Sub-centimeter orbital debris is currently undetectable using ground-based radar and optical methods. However, pits in Space Shuttle windows produced by paint chips demonstrate that small debris can cause serious damage to spacecraft. Recent analytical, computational and experimental work has shown that charged objects moving quickly through a plasma will cause the formation of plasma density solitary waves, or solitons. Due to their exposure to the solar wind plasma environment, even the smallest space debris will be charged. Depending on the debris size, charge and velocity, debris may produce plasma solitons that propagate along the debris velocity vector and could be detected with existing sensor technology. Plasma soliton detection would be the first collision-free method of mapping the small debris population.

The first major contribution of this thesis is the identification of orbital locations where solitons will be produced, as a function of debris size and speed. Using the Chan & Kerkhoven pseudospectral method, we apply the Forced Korteweg-de Vries equation to describe the amplitude, width, and production frequency of solitons that may be produced by mm-cm scale orbital debris, as a function of the debris' size, velocity, and location (altitude, latitude, longitude) about Earth.

Analytical solutions result in solitons that propagate forever without damping, assuming a uniform plasma environment. However, Earth's space plasma is complex, with processes that could cause the solitons to dampen. Damped solitons will have a limit to the distance they will travel before becoming undetectable. For our second major contribution, we calculated the propagation distance of solitons in the presence of damping processes. We applied the Damped Forced Korteweg-de Vries equation to calculate the damping rate of the solitons, and estimate the resulting soliton propagation distance. We demonstrate that Landau damping dominates over collisional damping for these solitons. It is necessary to understand the damping of solitons in order to assess the feasibility of on-orbit debris detection.
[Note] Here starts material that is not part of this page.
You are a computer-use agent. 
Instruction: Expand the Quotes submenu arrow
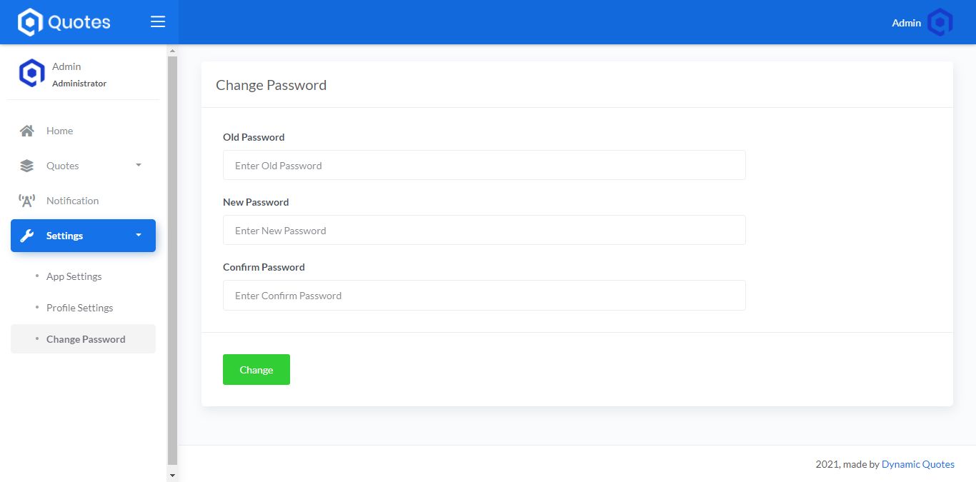[x=139, y=165]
In our first contribution, we demonstrate that one dimensional simulations are sufficient to model the orbital debris solitons that propagate along the debris velocity vector. However, in order to fully understand the soliton signatures in a 3D spatial environment, it is necessary to extend the Damped Forced Korteweg-de Vries model to three spatial dimensions. For our final major contribution, we apply the Damped Forced Kadomtsev-Petviashvili Equation, which is a natural extension for waves described by the Damped Forced Korteweg-de Vries equation. Transverse solitonic perturbations extend across the width of the debris, with predictable amplitudes and speeds that can be approximated by the one dimensional Damped Forced Korteweg-de Vries equation at the transverse soliton location. The transverse perturbations form soliton rings that advance ahead of the debris in the three dimensional simulations, allowing for additional opportunity for detection.

With the current absence of a dedicated, calibrated, on-orbit debris detection sensor, plasma soliton detection would be the first collision-free method of mapping the small debris population. The characteristics of plasma solitons described here are necessary to evaluate the feasibility of orbital debris detection via soliton detection with future debris detection systems.